A Python library for accessing major WordNet releases using relational databases for high performance batch processing.
- Princeton Wordnet 3.0
- NTU Open Multilingual WordNet
- Gloss WordNet
- and more to be added in future versions
Yawlib is available on PyPI
pip install yawlib
Prebuilt database files are available on the author's Open Science Framework project page: https://osf.io/9udjk/.
Download them and extract those to your home folder at ~/wordnet/
.
On Linux it should look something like:
/home/username/wordnet/
- glosstag.db
- sqlite-30.db
- wn-ntumc.db
# or on Mac OS
/Users/username/wordnet/
- glosstag.db
- sqlite-30.db
- wn-ntumc.db
On Windows
C:\Users\<username>\wordnet\
- glosstag.db
- sqlite-30.db
- wn-ntumc.db
To verify that yawlib is working properly, you can use the info
command.
# Show yawlib information
python3 -m yawlib info
yawlib
includes a command-line tool for querying wordnets directly from terminal.
For example, to search synsets by the lemma research
one may use python3 -m yawlib lemma research
python3 -m yawlib lemma research
Looking for synsets by term (Provided: research | pos = None)
〔Synset〕00636921-n 〔Lemmas〕research 〔Keys〕research%1:04:00::
------------------------------------------------------------
(def) “systematic investigation to establish facts;”
〔Synset〕05797597-n 〔Lemmas〕inquiry; enquiry; research 〔Keys〕inquiry%1:09:01:: enquiry%1:09:00:: research%1:09:00::
------------------------------------------------------------
(def) “a search for knowledge;”
(ex) their pottery deserves more research than it has received;
〔Synset〕00648224-v 〔Lemmas〕research; search; explore 〔Keys〕research%2:31:00:: search%2:31:00:: explore%2:31:00::
------------------------------------------------------------
(def) “inquire into;”
(ex) the students had to research the history of the Second World War for their history project;
(ex) He searched for information on his relatives on the web;
(ex) Scientists are exploring the nature of consciousness;
〔Synset〕00877327-v 〔Lemmas〕research 〔Keys〕research%2:32:00::
------------------------------------------------------------
(def) “attempt to find out in a systematically and scientific manner;”

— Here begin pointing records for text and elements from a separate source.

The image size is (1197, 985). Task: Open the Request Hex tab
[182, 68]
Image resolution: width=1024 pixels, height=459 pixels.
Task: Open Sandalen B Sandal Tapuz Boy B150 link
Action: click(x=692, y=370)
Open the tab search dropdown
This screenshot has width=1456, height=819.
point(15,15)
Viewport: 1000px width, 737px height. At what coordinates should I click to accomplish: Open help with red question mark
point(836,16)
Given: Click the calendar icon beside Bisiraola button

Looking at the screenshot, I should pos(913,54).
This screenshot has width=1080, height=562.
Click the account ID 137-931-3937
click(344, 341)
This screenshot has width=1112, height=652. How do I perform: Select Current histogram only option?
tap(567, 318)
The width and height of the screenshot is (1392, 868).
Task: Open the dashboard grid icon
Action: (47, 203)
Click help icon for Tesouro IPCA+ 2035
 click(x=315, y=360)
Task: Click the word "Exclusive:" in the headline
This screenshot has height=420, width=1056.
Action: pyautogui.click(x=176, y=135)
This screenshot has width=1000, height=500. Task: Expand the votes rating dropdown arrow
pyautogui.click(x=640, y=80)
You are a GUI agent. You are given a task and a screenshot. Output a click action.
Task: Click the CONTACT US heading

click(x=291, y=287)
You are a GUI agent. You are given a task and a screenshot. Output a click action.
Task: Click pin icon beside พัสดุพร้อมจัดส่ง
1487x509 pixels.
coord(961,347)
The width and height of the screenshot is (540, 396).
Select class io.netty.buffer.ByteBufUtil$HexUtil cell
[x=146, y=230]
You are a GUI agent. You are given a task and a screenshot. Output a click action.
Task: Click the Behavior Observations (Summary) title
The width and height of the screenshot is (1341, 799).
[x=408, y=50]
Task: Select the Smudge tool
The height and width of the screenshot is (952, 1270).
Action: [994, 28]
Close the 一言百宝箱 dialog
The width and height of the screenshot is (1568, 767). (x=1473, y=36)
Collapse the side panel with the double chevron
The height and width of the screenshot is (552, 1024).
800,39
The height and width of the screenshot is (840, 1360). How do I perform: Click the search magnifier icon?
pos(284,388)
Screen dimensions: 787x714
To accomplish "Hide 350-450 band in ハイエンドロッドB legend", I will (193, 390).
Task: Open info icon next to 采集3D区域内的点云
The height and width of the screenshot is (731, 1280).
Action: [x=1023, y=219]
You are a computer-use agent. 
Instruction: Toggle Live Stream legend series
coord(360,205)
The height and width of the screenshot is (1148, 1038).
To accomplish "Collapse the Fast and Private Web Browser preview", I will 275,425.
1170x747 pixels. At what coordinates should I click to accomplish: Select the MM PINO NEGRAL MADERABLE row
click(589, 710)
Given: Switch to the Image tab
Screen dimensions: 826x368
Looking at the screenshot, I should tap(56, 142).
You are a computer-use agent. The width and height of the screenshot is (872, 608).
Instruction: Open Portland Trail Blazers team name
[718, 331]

(ex) The student researched the history of that word;
Found 4 synset(s)
Go to yawlib folder, execute the config script and then run wntk.sh to generate the glosstab DB file.
git clone https://github.com/letuananh/yawlib
cd yawlib
# create virtual environment
python3 -m venv yawlib_py3
. yawlib_py3/bin/activate
# install required packages
pip install -r requirements.txt
pip install -r requirements-optional.txt
# to show information
python -m yawlib info
Make sure that glosstag
source folder and sqlite-30.db
are available in ~/wordnet
.
The directory should look like this:
/home/user/wordnet
├── glosstag
│ ├── dtd
│ │ └── glosstag.dtd
│ ├── LICENSE.txt
│ ├── merged
│ │ ├── adj.xml
│ │ ├── adv.xml
│ │ ├── noun.xml
│ │ └── verb.xml
│ ├── README.txt
│ ├── standoff
│ │ ├── 00
│ │ ├── 01
│ │ ├── 02
│ │ ├── ....
│ │ ├── index.byid.tab
│ │ ├── index.bylem.adj.tab
│ │ ├── index.bylem.adv.tab
│ │ ├── index.bylem.noun.tab
│ │ ├── index.bylem.tab
│ │ ├── index.bylem.verb.tab
│ │ └── index.bysk.tab
│ └── statistics.tab
├── glosstag.db
├── sqlite-30.db
├── wn-ntumc.db
The run the create
command to generate the database
python -m yawlib create
- WordNet 3.0 SQLite: https://sourceforge.net/projects/wnsql/files/wnsql3/sqlite/3.0/
- WordNet glosstag (XML): http://wordnet.princeton.edu/glosstag.shtml
- NTU Open Multilingual Wordnet: http://compling.hss.ntu.edu.sg/omw/